Júntate con los sabios y obtendrás sabiduría; júntate con necios y te echarás a perder.

Proverbios tiene varios temas recurrentes y uno de ellos son las amistades. La enseñanza no puede ser más simple y, a la vez, más poderosa. Indica que en buena medida acabamos siendo igual a las personas que cultivamos. Si tu relación es con necios, te echarás a perder. Si tu relación es con sabios, te harás más sabios.

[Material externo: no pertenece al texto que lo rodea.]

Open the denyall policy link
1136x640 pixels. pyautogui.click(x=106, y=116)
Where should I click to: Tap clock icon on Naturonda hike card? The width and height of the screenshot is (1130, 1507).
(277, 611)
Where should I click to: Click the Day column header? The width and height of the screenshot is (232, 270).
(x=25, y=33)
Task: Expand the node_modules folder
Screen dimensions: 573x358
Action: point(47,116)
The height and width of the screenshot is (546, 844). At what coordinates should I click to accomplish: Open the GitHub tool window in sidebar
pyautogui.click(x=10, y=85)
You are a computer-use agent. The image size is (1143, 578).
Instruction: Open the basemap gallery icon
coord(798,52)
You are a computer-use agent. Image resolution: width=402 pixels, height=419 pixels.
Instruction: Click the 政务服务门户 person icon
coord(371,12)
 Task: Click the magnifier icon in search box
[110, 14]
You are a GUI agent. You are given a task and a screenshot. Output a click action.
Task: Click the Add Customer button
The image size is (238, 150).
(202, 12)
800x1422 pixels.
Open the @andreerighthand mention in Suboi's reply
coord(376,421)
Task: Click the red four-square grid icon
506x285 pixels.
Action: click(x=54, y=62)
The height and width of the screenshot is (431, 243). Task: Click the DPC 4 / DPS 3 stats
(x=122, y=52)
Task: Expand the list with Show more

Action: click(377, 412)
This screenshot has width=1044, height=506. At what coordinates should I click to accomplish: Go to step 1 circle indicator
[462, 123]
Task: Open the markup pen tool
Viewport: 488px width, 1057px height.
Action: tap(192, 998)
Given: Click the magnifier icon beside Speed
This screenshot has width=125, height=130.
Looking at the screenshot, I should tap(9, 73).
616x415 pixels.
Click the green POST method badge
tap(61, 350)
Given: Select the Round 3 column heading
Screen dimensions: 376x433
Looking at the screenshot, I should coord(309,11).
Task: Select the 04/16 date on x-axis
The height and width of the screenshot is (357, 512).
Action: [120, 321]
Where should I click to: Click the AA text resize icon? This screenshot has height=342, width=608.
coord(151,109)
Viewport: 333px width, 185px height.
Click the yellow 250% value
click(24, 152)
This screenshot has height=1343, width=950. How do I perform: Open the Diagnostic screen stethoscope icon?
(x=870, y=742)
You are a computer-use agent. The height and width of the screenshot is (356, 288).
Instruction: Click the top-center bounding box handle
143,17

De aquí se deducen tres cosas simples. La primera, es hacer una rápida y sencilla evaluación ¿Con qué tipo de gente me estoy relacionando y qué influencia tienen sobre mi vida? Algo que he descubierto es que existe una gran cantidad de gente tóxica y que su influencia es nefasta sobre mi vida. Algunos trato de evitarlos a todo precio, otros, debido a varias circunstancias, no puedo evitarlos. Con ellos mi objetivo es neutralizar todo lo posible su influencia negativa sobre mi vida.

La segunda, es preguntarte ¿Qué tipo de persona soy yo mismo? ¿Qué influencia proyecto sobre los demás? Puede ser que me crea que pertenezco a la categoría de los sabios cuando soy un auténtico necio. Otra cosa que he notado en la vida es que rara vez el necio es consciente de su condición.

Finalmente, la tercera, es asegurarme de que tengo en mi contexto ese tipo de personas que me ayuden a crecer en sabiduría. Siempre, como ya he dicho en más de una ocasión, esas personas son una auténtica bendición y necesidad.